Es importante que quien suponga que su hijo es objeto de bullying:

•            Reaccione con calma, sin reproches ni culpabilizaciones.

•            Lo estimule a hablar y le pida que cuente qué está pasando. Es importante que valores la importancia y la gravedad de la situación: no siempre se trata de algo “de chicos”. Si parece necesario, ponerse en contacto con las autoridades de la escuela.

•            SI ESTÁ IMPLICADO EN CONDUCTAS AGRESIVAS, ayudarlo a entender que hay límites y que está perjudicando a un compañero que merece respeto al igual que él. Trabajen entre los dos para encontrar formas no agresivas de relacionarse con los demás.

•            SI ESTÁ EN EL ROL DE VÍCTIMA, hacerle ver que lo que está pasando no es su culpa, que puede pasarle a cualquiera y que entre todos lo van a ayudar a superarlo. Frente a ambos casos, puede ser conveniente buscar ayuda profesional.
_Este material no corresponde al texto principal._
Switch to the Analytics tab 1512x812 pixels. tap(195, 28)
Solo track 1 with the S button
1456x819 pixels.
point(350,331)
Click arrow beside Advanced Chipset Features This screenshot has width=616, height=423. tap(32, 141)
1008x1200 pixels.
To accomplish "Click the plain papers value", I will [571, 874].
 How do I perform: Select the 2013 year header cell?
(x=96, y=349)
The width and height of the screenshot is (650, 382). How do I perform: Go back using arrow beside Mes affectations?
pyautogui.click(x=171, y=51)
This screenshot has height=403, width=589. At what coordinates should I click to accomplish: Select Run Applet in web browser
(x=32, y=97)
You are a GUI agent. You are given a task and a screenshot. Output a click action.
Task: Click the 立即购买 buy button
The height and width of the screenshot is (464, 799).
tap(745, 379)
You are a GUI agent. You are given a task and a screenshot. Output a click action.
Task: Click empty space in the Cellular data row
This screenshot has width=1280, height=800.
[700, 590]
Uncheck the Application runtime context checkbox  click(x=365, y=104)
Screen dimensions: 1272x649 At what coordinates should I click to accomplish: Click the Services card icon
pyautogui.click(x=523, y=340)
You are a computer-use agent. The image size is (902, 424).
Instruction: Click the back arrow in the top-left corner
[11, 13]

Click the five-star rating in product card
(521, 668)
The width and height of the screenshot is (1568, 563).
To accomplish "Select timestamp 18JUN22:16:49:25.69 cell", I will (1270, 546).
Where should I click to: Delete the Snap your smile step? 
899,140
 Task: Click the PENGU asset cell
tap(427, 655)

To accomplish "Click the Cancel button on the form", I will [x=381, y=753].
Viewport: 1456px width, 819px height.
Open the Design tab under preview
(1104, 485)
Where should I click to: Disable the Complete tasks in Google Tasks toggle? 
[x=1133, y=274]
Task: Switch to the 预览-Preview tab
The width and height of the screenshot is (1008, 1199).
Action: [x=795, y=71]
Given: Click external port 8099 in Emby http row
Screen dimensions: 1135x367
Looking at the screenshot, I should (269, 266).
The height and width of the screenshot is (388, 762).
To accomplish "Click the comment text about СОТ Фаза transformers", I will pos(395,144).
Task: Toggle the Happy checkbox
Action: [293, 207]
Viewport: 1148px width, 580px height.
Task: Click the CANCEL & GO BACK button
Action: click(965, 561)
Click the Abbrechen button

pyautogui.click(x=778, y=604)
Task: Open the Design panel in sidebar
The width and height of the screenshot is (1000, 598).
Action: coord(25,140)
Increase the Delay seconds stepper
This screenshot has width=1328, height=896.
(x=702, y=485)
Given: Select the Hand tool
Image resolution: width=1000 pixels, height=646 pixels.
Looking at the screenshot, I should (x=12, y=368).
•            Expresar preocupación a la escuela y colaborar con sus acciones. Intentar encontrar juntos soluciones positivas para todos los implicados. Tener paciencia, trabajando para que la situación mejore y evitando complicarla.

•            LA PREVENCIÓN ES LO MÁS IMPORTANTE. Mantener una comunicación fluida con hijos e hijas y darles modelos positivos, resolviendo los conflictos a través del diálogo y la comprensión. Educar a los chicos en valores de respeto y tolerancia, cuidando su crecimiento emocional y fomentado la autoconfianza.

•            Definír normas claras y consistentes de convivencia: explicarles de forma simple qué está permitido y qué cosas no lo están, dando argumentos que ellos puedan entender.

•            Darles oportunidades para construir amistades e interesarse por las mismas: preguntar cómo se lleva con sus amigos y compañeros de clase, interesarse por conocerlos, darles lugar para que los inviten a casa.

•            Sin prohibir, prestar atención a los programas de TV, videojuegos o a las páginas que visitan en Internet y el uso que hacen de las redes sociales. Darle su espacio, pero es importante ofrecer alternativas, ya que muchas veces los chicos están en contacto con ciertas cosas que refuerzan la rodea de que la agresión, y la violencia son la única manera de resolver conflictos. Favorecer actividades en las que puedan desarrollar confianza en sí mismos y en las que estén en contacto con otros chicos, como los deportes en equipo.

•            Tener una relación fluída con la escuela, brindando apoyo a los docentes y avalando su autoridad. Comunicar la aparición del fenómeno bullying al equipo de conducción docente, tutor o al profesional psicólogo o psicopedagogo u orientadores psicopedagógicos, con el objeto de diseñar estrategias conjuntas.